TEXT SECTION>
--- START ---

For Singapore context, we have:

Good reads:

Types of stablecoins

There are 4 main types of stablecoins.

Fiat-backed stablecoins

They are typically pegged to the value of fiat money in a 1:1 ratio. This means if there is an amount of $1,000 in reserves, only 1,000 stablecoins worth $1 each can be circulated. The Gemini Dollar (GUSD) is an example of a stablecoin which combines the stability of the US Dollar with blockchain technology.

Cryptocurrency-backed Stablecoins

These stablecoins are pegged to a cryptocurrency asset to maintain their value. For example, users can borrow DAI stablecoins by depositing Ethereum-based assets as collaterals, and smart contracts hold the collateral in escrow until the borrowed DAI has been returned.

Algorithmic Stablecoins

These stablecoins depend on smart contracts to maintain their value, instead of a pegged asset.

  • TerraUSD (UST), for example, uses algorithms to automatically expand or contract the number of tokens in circulation to maintain its value.
  • DAI is another example of an algorithmic stablecoin. It is issued by MakerDAO, an Ethereum-based protocol.

--- END ---

CHECK YOUR UNDERSTANDING>
**1.** Answer these questions using the text on stablecoin types:
(a) How many main types of stablecoins does it name?
(b) Which stablecoin does it give as an example of combining the stability of the US Dollar with blockchain technology?
(c) What does TerraUSD (UST) use to maintain its value?
**2.** Carry on the text on stablecoin types from its last line.

RECORD SET>
--- START ---

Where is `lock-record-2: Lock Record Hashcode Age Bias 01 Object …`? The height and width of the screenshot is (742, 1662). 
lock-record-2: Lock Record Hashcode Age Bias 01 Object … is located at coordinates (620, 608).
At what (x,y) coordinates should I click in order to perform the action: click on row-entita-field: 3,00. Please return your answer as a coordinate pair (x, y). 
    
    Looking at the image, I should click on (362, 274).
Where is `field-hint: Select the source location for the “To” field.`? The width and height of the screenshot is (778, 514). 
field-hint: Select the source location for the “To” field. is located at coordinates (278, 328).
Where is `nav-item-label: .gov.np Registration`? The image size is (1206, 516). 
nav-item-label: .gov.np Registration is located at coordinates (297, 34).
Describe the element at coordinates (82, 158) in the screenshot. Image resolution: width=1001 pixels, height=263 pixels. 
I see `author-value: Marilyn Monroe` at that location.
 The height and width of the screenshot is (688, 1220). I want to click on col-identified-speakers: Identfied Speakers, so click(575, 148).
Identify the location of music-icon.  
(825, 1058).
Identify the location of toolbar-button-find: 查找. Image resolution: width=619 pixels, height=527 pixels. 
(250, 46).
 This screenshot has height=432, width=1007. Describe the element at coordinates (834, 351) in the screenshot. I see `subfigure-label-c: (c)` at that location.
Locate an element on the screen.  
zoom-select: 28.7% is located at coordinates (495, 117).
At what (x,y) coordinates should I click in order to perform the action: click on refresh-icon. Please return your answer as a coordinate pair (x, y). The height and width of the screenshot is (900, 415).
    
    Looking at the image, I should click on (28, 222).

--- END ---

ANSWERS FOR THE TASKS>
**1.**
(a) Four.
(b) The Gemini Dollar (GUSD).
(c) Algorithms that automatically expand or contract the number of tokens in circulation.

**2.**
Commodity-Backed Stablecoins

Instead of the US dollar, these stablecoins are pegged to commodities like gold, silver, or real estate. For example, each PAX Gold (PAXG) token is pegged to one troy ounce (t oz) of a 400-ounce London Good Delivery gold bar.

What can you do with stablecoins?

  • Trade: Use stablecoins to buy other digital assets.
  • Earn yield: lending platforms offer higher rates than what a bank would offer.
  • Transfer money cheaply.

Sybil Attack

A Sybil attack is a type of attack on a computer network service. The attacker subverts the service’s reputation system by creating a large number of pseudonymous identities and using them to gain a disproportionately large influence.

Token Burning

Token burning is when a cryptocurrency project permanently removes (or “burns”) tokens from circulation. Burning is common in crypto and often beneficial.

Tokens are usually burned for deflationary purposes. Cutting down the supply of a token can increase its value, as there will be fewer coins available to sell.

The most common way to burn tokens is to transfer them to a “burn address”. These special addresses have no private keys linked to them and thus, the tokens can never be retrieved back into circulation.

Token Generation Event (TGE)

A Token Generation Event (TGE) involves the technical generation of the token in a blockchain-based network, and its launch to the market, normally in the form of a public sale, private sale, or initial coin offering (ICO).

Due to regulatory concerns of Initial Coin Offering (ICO) being modeled after IPO (Initial Public Offering), some projects began coining different naming conventions. TGE is one such convention.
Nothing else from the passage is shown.